# THE TASK:
Reproduce every one of the following lines word for word, in the same order.

# DATA:
----

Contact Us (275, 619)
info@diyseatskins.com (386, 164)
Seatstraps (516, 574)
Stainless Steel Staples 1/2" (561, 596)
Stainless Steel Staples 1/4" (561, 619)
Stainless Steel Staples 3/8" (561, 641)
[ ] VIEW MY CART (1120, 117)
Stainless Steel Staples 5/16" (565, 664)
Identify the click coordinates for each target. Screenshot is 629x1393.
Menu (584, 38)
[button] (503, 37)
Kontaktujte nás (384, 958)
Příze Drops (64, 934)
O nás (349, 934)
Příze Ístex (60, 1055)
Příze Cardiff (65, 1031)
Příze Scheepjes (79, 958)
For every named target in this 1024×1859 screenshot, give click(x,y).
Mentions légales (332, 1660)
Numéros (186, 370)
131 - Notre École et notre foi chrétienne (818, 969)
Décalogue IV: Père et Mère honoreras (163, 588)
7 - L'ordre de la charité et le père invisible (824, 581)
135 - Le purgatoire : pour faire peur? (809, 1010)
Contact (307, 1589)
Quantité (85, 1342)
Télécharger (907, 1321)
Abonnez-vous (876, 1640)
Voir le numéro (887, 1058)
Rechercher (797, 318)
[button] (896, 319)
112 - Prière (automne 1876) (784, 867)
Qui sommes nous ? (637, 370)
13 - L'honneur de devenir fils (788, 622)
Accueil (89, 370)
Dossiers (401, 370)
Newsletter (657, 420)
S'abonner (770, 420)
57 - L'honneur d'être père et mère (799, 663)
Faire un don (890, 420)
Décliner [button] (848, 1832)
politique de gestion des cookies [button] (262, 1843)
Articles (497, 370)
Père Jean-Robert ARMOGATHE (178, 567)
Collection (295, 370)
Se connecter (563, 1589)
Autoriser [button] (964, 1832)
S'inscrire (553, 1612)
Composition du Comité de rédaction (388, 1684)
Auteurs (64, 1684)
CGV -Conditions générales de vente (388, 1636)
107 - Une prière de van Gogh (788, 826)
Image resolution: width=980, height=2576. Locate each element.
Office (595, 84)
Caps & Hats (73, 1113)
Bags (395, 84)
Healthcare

----

# FINAL RESULT:
Contact Us (275, 619)
info@diyseatskins.com (386, 164)
Seatstraps (516, 574)
Stainless Steel Staples 1/2" (561, 596)
Stainless Steel Staples 1/4" (561, 619)
Stainless Steel Staples 3/8" (561, 641)
[ ] VIEW MY CART (1120, 117)
Stainless Steel Staples 5/16" (565, 664)
Identify the click coordinates for each target. Screenshot is 629x1393.
Menu (584, 38)
[button] (503, 37)
Kontaktujte nás (384, 958)
Příze Drops (64, 934)
O nás (349, 934)
Příze Ístex (60, 1055)
Příze Cardiff (65, 1031)
Příze Scheepjes (79, 958)
For every named target in this 1024×1859 screenshot, give click(x,y).
Mentions légales (332, 1660)
Numéros (186, 370)
131 - Notre École et notre foi chrétienne (818, 969)
Décalogue IV: Père et Mère honoreras (163, 588)
7 - L'ordre de la charité et le père invisible (824, 581)
135 - Le purgatoire : pour faire peur? (809, 1010)
Contact (307, 1589)
Quantité (85, 1342)
Télécharger (907, 1321)
Abonnez-vous (876, 1640)
Voir le numéro (887, 1058)
Rechercher (797, 318)
[button] (896, 319)
112 - Prière (automne 1876) (784, 867)
Qui sommes nous ? (637, 370)
13 - L'honneur de devenir fils (788, 622)
Accueil (89, 370)
Dossiers (401, 370)
Newsletter (657, 420)
S'abonner (770, 420)
57 - L'honneur d'être père et mère (799, 663)
Faire un don (890, 420)
Décliner [button] (848, 1832)
politique de gestion des cookies [button] (262, 1843)
Articles (497, 370)
Père Jean-Robert ARMOGATHE (178, 567)
Collection (295, 370)
Se connecter (563, 1589)
Autoriser [button] (964, 1832)
S'inscrire (553, 1612)
Composition du Comité de rédaction (388, 1684)
Auteurs (64, 1684)
CGV -Conditions générales de vente (388, 1636)
107 - Une prière de van Gogh (788, 826)
Image resolution: width=980, height=2576. Locate each element.
Office (595, 84)
Caps & Hats (73, 1113)
Bags (395, 84)
Healthcare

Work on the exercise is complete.